Reputation: 61
I have an assembly program which writes the length of a string in ax register but I am a little bit confused about some instructions.
include \masm32\include64\masm64rt.inc
.data
string db "mama", 0 ; so here I declared a string "mama". What happens in memory?
.code
main proc
xor ax, ax ; here I initialize ax with 0.
lea rsi, string ; here, I move in rsi register the adress of string, right? But how the string is stored in memory? Now in rsi I have the adress of the first char "m" of "mama" string?
@@: ; this sign creates an anonymous label
cmp byte ptr [rsi], 0 ; so this says compare 0 with with 1 byte found at the adress pointed to by rsi, right? But I still don't get it. Why 1 byte? rsi is pointing to the first char or to the whole string?
jz @F ; jump if zero to the nearest @@ (forward)
inc ax ; so now i'm pointing to the first character so ax=1
inc rsi ; here what happen? The pointer is incremented to point to the second char from string?
jmp @B ; jump to the nearest @@ (backward)
@@:
invoke ExitProcess, 0 ; invoke ExitProcess API
ret
main endp
end
My confusion is that I'm not sure if I think about how this program works in a right way. Am I thinking this correctly?
Upvotes: 0
Views: 474
Reputation: 1482
string db "mama", 0
4 bytes 0x6d 0x61 0x6d 0x61
('mama') are stored somewhere in the data segment of the program's memory. string
stores the first byte's address in the data segment i.e. 'm'.
xor ax, ax
lea rsi, string
I believe the operation should be lea rsi, [string]
.
(EDIT: As Peter Cordes mentioned in the comment below, in MASM assembler this syntax is fine)
string
points to the address of first char. Now rsi
points to the same address.
@@: ; this sign creates an anonymous label
cmp byte ptr [rsi], 0
rsi points to the beginning of the whole string. The compare operation compares one byte at rsi with zero. If it is zero, it assumes the end of the string and jumps to exit:
jz @F ; jump if zero to the nearest @@ (forward)
If value at rsi isn't zero:
inc ax
Remember we are storing the length of the string in ax. So for each valid character, we are incrementing ax
by 1.
inc rsi
jmp @B ; jump to the nearest @@ (backward)
Point rsi
to the next character ('a') and jump to @@. The code after the first @@ will again check if the next char ('a') is zero, and increment the count (ax
) by 1, so ax
will become 2. This will continue until it reaches a 0, where the program assumes end of the string.
@@:
invoke ExitProcess, 0 ; invoke ExitProcess API
ret
main endp
end
Exit code.
Sidenote: You can use a program like gdb with breakpoint at the beginning to walk through each step. With info registers
command you can check their values.
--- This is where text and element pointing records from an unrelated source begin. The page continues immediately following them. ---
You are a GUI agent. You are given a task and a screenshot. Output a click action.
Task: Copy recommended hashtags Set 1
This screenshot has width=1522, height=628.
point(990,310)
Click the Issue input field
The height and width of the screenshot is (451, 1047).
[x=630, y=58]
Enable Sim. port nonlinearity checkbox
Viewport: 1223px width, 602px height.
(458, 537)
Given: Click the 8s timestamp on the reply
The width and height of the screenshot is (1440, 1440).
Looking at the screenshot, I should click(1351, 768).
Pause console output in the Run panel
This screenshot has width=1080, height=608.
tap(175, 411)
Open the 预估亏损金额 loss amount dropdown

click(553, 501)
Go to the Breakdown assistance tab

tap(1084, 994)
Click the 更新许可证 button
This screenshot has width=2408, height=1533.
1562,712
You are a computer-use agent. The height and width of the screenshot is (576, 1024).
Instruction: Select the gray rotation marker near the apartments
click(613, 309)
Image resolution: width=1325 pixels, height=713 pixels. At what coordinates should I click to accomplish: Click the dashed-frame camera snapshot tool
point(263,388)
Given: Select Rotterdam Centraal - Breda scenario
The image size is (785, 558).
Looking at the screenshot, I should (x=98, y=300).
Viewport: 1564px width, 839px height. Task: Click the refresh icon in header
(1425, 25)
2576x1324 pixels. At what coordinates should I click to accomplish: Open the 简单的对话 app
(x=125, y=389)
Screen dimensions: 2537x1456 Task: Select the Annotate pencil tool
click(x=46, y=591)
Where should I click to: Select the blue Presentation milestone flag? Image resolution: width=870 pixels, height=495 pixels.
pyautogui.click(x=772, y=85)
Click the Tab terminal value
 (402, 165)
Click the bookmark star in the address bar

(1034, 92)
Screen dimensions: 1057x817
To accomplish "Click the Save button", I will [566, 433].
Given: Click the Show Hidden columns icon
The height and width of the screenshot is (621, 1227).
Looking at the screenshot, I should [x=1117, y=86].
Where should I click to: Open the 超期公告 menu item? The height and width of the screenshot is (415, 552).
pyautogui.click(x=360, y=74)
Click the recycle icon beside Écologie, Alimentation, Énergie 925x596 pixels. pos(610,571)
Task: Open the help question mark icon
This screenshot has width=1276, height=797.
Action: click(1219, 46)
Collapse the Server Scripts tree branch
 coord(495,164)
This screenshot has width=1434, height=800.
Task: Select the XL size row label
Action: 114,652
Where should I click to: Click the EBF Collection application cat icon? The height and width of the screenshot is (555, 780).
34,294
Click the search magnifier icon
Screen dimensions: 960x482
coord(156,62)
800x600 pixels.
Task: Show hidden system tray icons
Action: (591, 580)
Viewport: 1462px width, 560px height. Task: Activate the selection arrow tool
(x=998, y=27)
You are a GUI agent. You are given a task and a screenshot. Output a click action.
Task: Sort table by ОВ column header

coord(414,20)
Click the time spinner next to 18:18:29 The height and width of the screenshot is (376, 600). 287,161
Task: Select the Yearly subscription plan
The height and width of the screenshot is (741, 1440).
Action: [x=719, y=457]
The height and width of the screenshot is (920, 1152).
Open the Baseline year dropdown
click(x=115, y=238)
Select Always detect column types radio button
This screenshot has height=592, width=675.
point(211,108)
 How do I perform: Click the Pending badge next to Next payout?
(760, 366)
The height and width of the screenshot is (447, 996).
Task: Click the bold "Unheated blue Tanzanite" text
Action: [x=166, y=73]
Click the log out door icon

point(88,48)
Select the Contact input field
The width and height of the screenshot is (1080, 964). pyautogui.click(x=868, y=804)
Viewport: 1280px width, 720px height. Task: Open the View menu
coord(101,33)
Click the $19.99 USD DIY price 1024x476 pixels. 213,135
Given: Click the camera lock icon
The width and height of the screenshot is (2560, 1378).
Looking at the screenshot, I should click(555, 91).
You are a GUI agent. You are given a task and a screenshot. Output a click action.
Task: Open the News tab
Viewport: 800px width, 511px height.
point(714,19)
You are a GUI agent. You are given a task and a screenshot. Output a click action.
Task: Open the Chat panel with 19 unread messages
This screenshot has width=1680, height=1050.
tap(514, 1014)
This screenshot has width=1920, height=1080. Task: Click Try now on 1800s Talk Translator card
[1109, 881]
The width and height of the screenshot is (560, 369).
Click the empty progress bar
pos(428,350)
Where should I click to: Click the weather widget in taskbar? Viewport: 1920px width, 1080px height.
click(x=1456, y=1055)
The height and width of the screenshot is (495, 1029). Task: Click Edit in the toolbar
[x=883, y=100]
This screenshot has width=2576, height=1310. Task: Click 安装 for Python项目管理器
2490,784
Ask google for more advanced commands/methods.
Upvotes: 1
Reputation: 26646
inc ax
increments the 16-bit value by 1 — the processor doesn't know what ax
is used for but it does know this is a 16-bit addition.
inc rsi
increments the 64-bit value by 1 — the processor doesn't "know" whether this is an integer or pointer, but it does know this is a 64-bit addition.
This program (though just a main
and no function) is similar to a strlen
function:
short strlen ( char *p ) {
short count = 0;
while ( *p != '\0' ) {
count++; // increment 16-bit counter
p++; // increment 64-bit pointer by adding 1 to it
}
return count;
}
The processor treats pointers like integers. Integers that when dereferenced refer to memory locations. Incrementing a pointer by 1 in assembly language makes it point to the next byte of memory — memory locations have integer numbered addresses, so two consecutive memory addresses will differ by the value 1.
Note that due to use of short, 16-bit data type for the length counter, this program will have an overflow error if the string's actual length is >= 32768 (if short
, which is signed is understood) or >= 65536 (if unsigned short
were used instead of short
).
Upvotes: 1